→ **STUDY MATERIAL**
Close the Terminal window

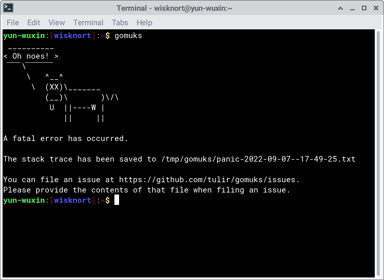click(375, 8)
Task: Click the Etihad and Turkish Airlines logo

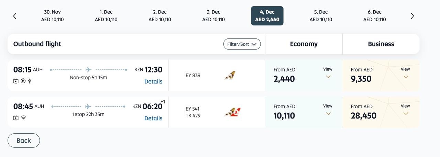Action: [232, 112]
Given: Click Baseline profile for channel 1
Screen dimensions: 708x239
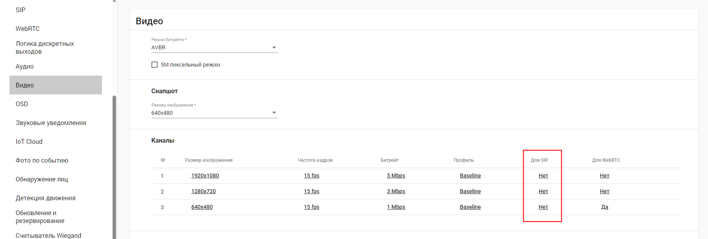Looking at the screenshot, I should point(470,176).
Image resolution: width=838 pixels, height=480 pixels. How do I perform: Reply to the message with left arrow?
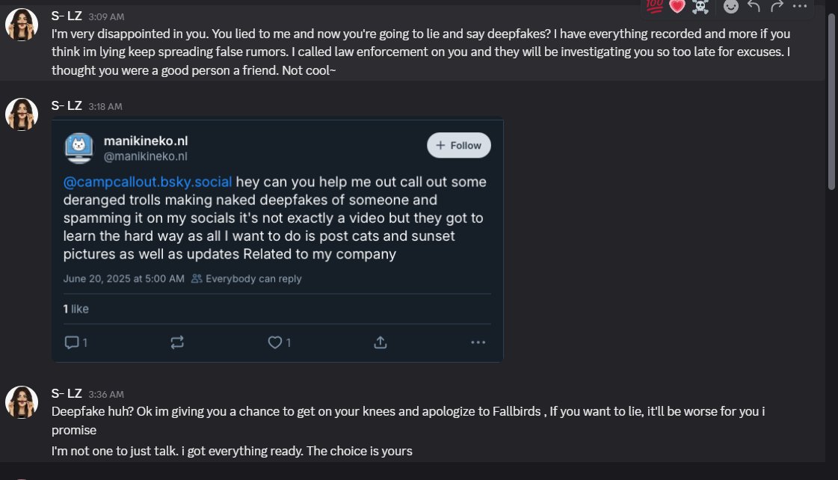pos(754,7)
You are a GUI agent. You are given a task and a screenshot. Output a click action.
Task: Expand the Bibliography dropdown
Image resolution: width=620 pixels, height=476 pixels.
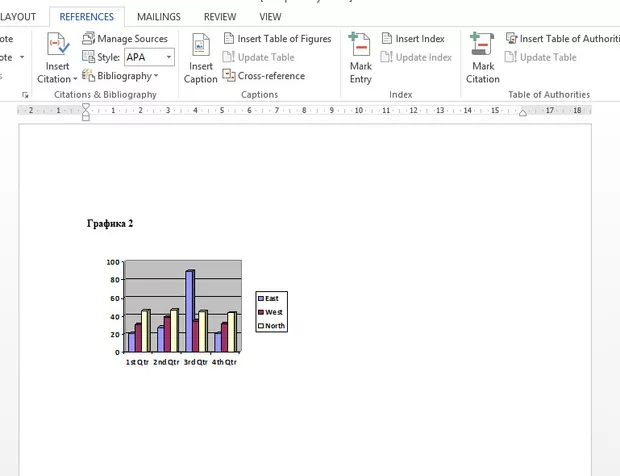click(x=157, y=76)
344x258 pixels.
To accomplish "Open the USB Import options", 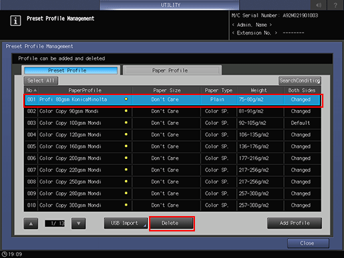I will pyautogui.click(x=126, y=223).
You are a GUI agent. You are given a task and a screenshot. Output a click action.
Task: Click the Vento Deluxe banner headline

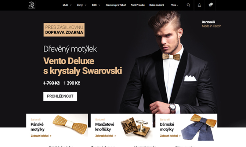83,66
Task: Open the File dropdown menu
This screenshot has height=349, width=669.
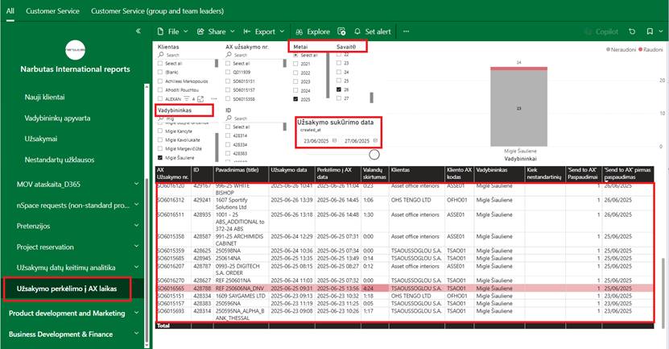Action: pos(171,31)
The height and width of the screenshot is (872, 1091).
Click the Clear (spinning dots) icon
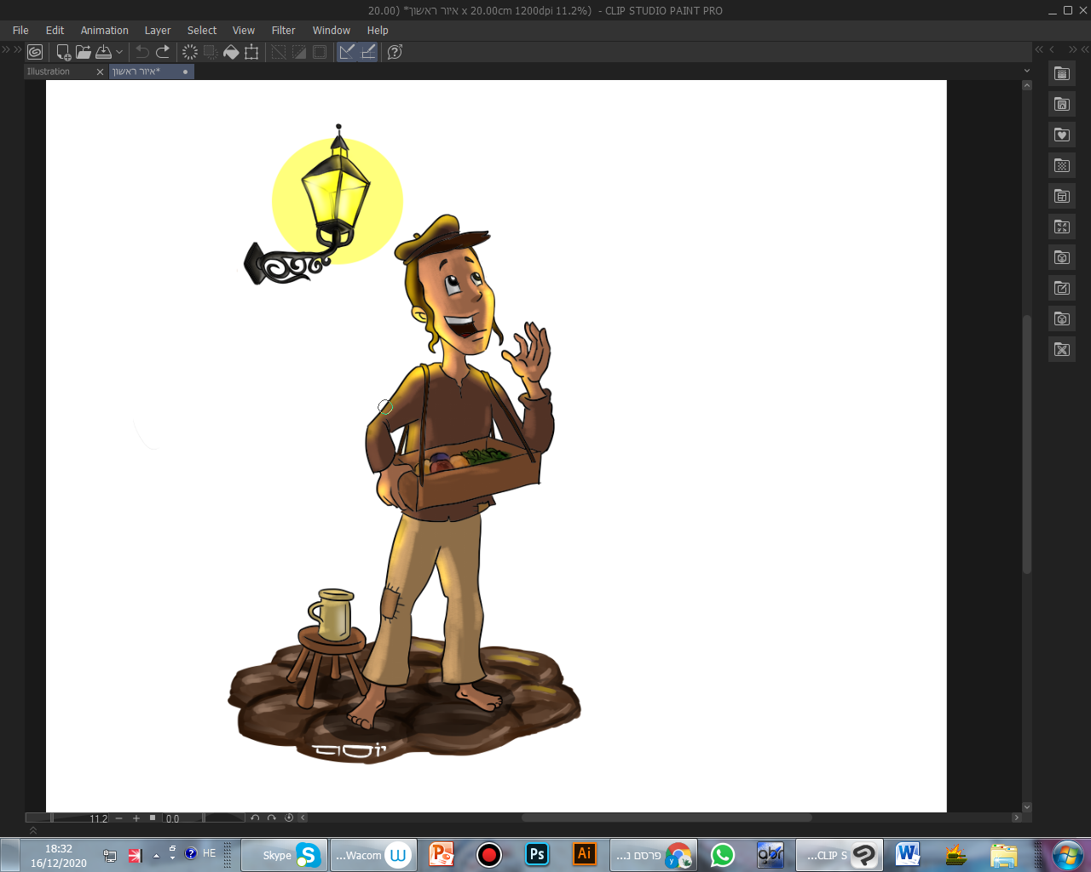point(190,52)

→ **TASK DESCRIPTION**
Write out, exactly as they appear, the lines from the one containing "The height and" through the end of the material above, excluding pictures.

→ **WRITTEN RESPONSE**
The height and width of the screenshot is (872, 1091).
Click the Clear (spinning dots) icon
point(190,52)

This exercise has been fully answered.